Все началось с того, что дочь вождя народов Светлана — как бы это сказать помягче — раньше времени повзрослела. Впрочем, ничего странного в этом нет — сказывался голос крови, а среди родственников Светланы кого только нет: и русские, и немцы, и цыгане, и грузины.
Вот что она пишет в своих воспоминаниях о конце 1942-го — начале 1943 года. Напомню, что в это время гремела Сталинградская битва, изнывал блокадный Ленинград, под сапогом немецкого солдата стонала Украина, Белоруссия, Прибалтика, да и до Москвы фашистам было рукой подать.
«Жизнь в Зубалове (дачное место под Москвой, где жила семья Сталина — Б.С.) была в ту зиму 1942 и 1943 годов необычной и неприятной. В наш дом вошел неведомый до той поры дух пьяного разгула. К Василию приезжали гости: спортсмены, актеры, его друзья-летчики, и постоянно устраивались обильные возлияния, гремела радиола. Шло веселье, как будто не было войны.
И вместе с тем было предельно скучно — ни одного лица, с кем бы всерьез поговорить, ну хотя бы о том, что происходит в мире, в стране и у себя в душе…В нашем доме всегда было скучно, я привыкла к изоляции и одиночеству. Но если раньше было скучно и тихо, то теперь было скучно и шумно.
В конце октября 1942 года Василий привез в Зубалово Каплера. Был задуман новый фильм о летчиках, и Василий взялся его консультировать. В первый момент мы оба, кажется, не произвели друг на друга никакого впечатления. Но потом — нас всех пригласили на просмотры фильмов в Гнездиковском переулке, и тут мы впервые заговорили о кино.
Люся Кеплер — как все его звали — был очень удивлен, что я что-то вообще понимаю, и доволен, что мне не понравился американский боевик с герлс и чечеткой. Тогда он предложи показать мне «хорошие» фильмы по своему выбору и в следующий раз привез к нам в Зубалово «Королеву Христину» с Гретой Гарбо. Я тогда была совершенно потрясена фильмом, а Люся был очень мной доволен».
Потом были ноябрьские праздники, застолья, танцы…
«Мне стало так хорошо, так тепло и спокойно рядом с ним! — пишет далее Светлана Аллилуева. — Я чувствовала какое-то необычное доверие к этому толстому дружелюбному человеку, мне захотелось вдруг положить голову к нему на грудь и закрыть глаза…

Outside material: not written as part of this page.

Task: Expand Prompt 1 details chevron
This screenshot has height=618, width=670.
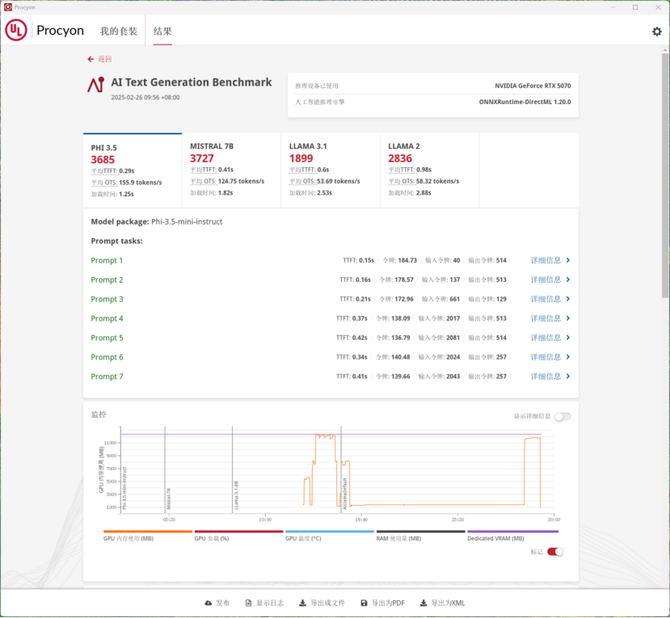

Крепкие нити протянулись между нами в тот вечер — мы уже были не чужие, мы были друзья. Люся был удивлен и растроган. У него был дар легкого, непринужденного общения с самыми разными людьми. Он был дружелюбен, весел, ему было все интересно. В то время он был как-то одинок и, может быть, тоже искал чьей-то поддержки.
Нас потянуло друг к другу неудержимо. Мы стали видеться как можно чаще, хотя при моем образе жизни это было невообразимо трудно. Но Люся приходил к моей школе и стоял в подъезде соседнего дома, наблюдая за мной. А у меня радостно сжималось сердце, так как я знала, что он там…Мы ходили в холодную военную Третьяковку, смотрели выставку о войне. Мы бродили там долго, пока не отзвонили все звонки — нам некуда было деваться.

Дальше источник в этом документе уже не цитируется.